I’m a regular reader of your column. I have been trying to find the woman of my dreams but it seems she is nowhere to be found. The reason is that, whenever I date or go out with a woman, she demands something from me and when she is satisfied, she leaves.
I believe in love and am still looking for such a woman because I know she is out there.
Thank you for being an ardent reader of this column. The fact that you have dated several women tells me that they find you approachable. This alone is worth celebrating. However, having lost as many women as you have dated is cause for concern. I do not know what the women you dated demanded from you.
However, love is not about the demands we place on other but rather, the sacrifices we are willing to make for the one we love. Remember that love is kind, long-suffering, and patient. So, if the women you dated made demands and later left, then:
1) they just wanted you for their short-term benefits. This is not love.

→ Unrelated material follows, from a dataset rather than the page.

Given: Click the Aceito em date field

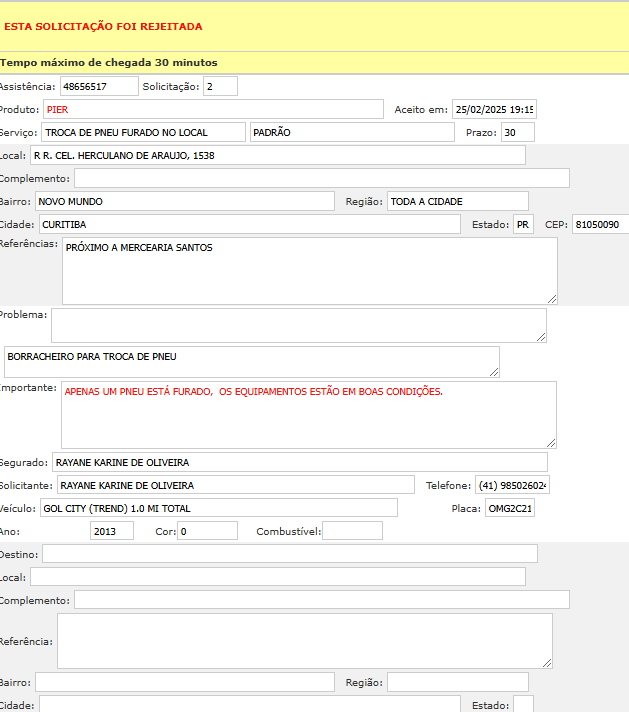Looking at the screenshot, I should point(494,109).
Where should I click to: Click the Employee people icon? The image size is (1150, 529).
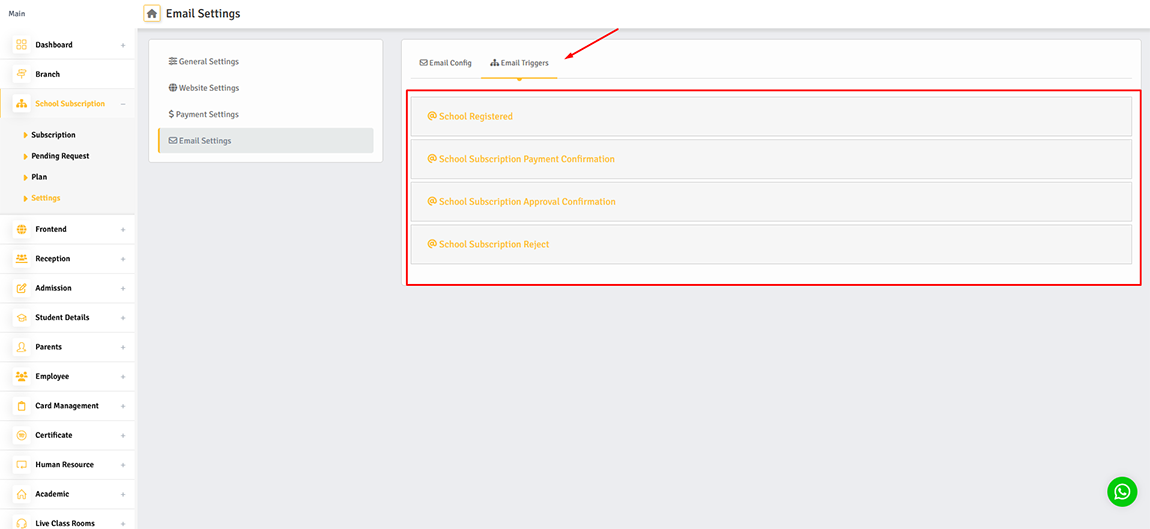21,377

2) They started a relationship with you but later discovered that you were not the person they wanted to spend the rest of their life with.

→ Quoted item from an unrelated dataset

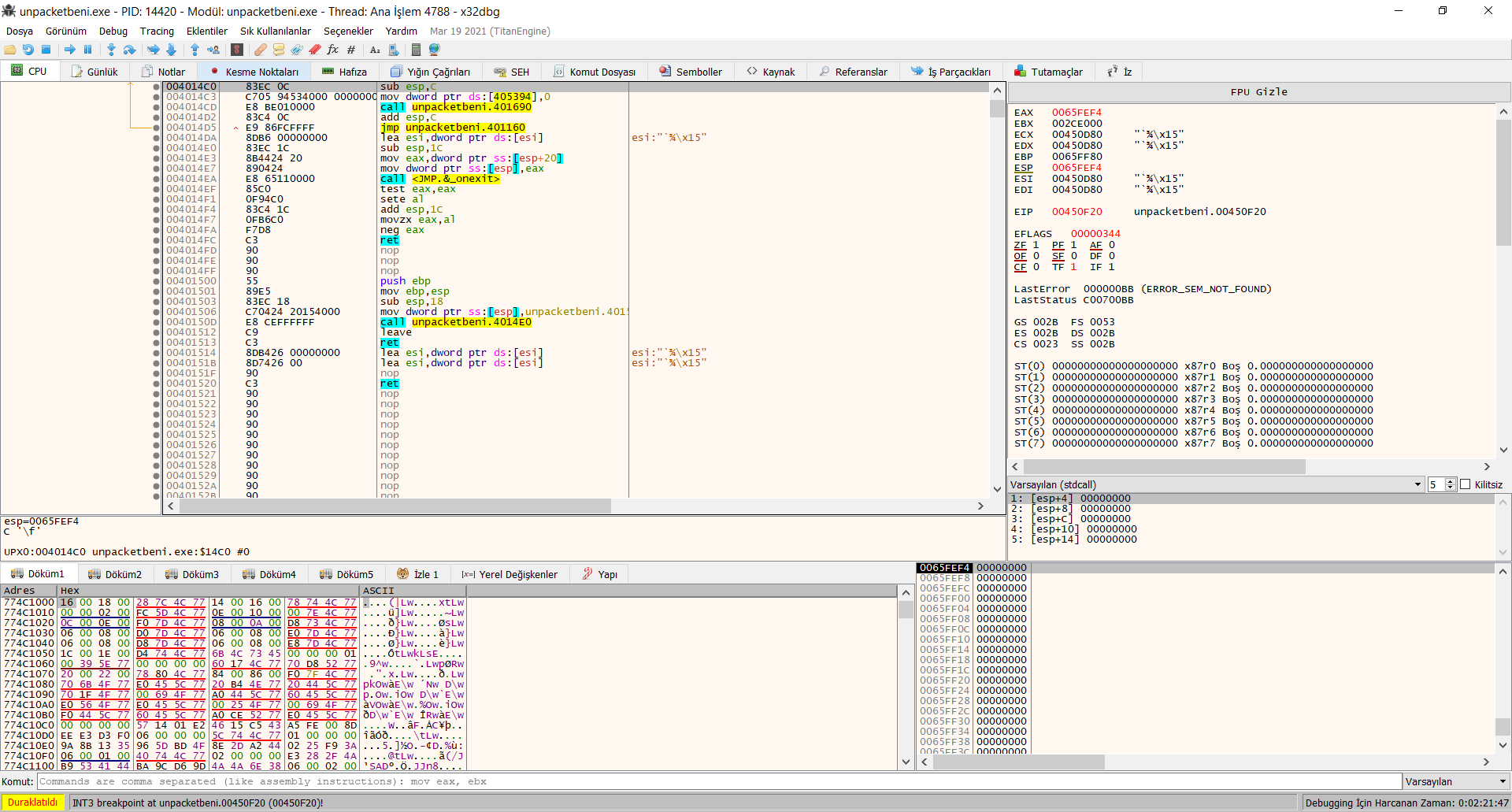Toggle the Kilitsiz checkbox
1512x812 pixels.
(x=1466, y=484)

In relationships, finding the right person to marry and being the right person to be married are equally important. It is pointless trying to find the right person when you are still stuck to your old selfish ways. Changing yourself and ensuring that you are marriageable should be your goal. Successful couples recognise that the only person you can change is yourself.
Knowing this will help you review honestly the demands that were placed on you and your reactions to the same; review whether there is a pattern to what these past relationships demanded from you. What is it that you need to change to be the kind of man who will practise true self-acceptance and also accept others.
In addition, it is normal to shy away from responsibility, especially when it is easier to blame the failure to another person. In your case, I really do not see you taking any responsibility for the choices you made. Instead, you find your former girlfriends easy targets to blame.
In relationships, it does take two to tango. The beauty in any relationship is that we are willing to take responsibility to make the necessary changes. When you change the way you relate, you are concretely changing the disposition of the relationship. And in the end, this will work in your favour.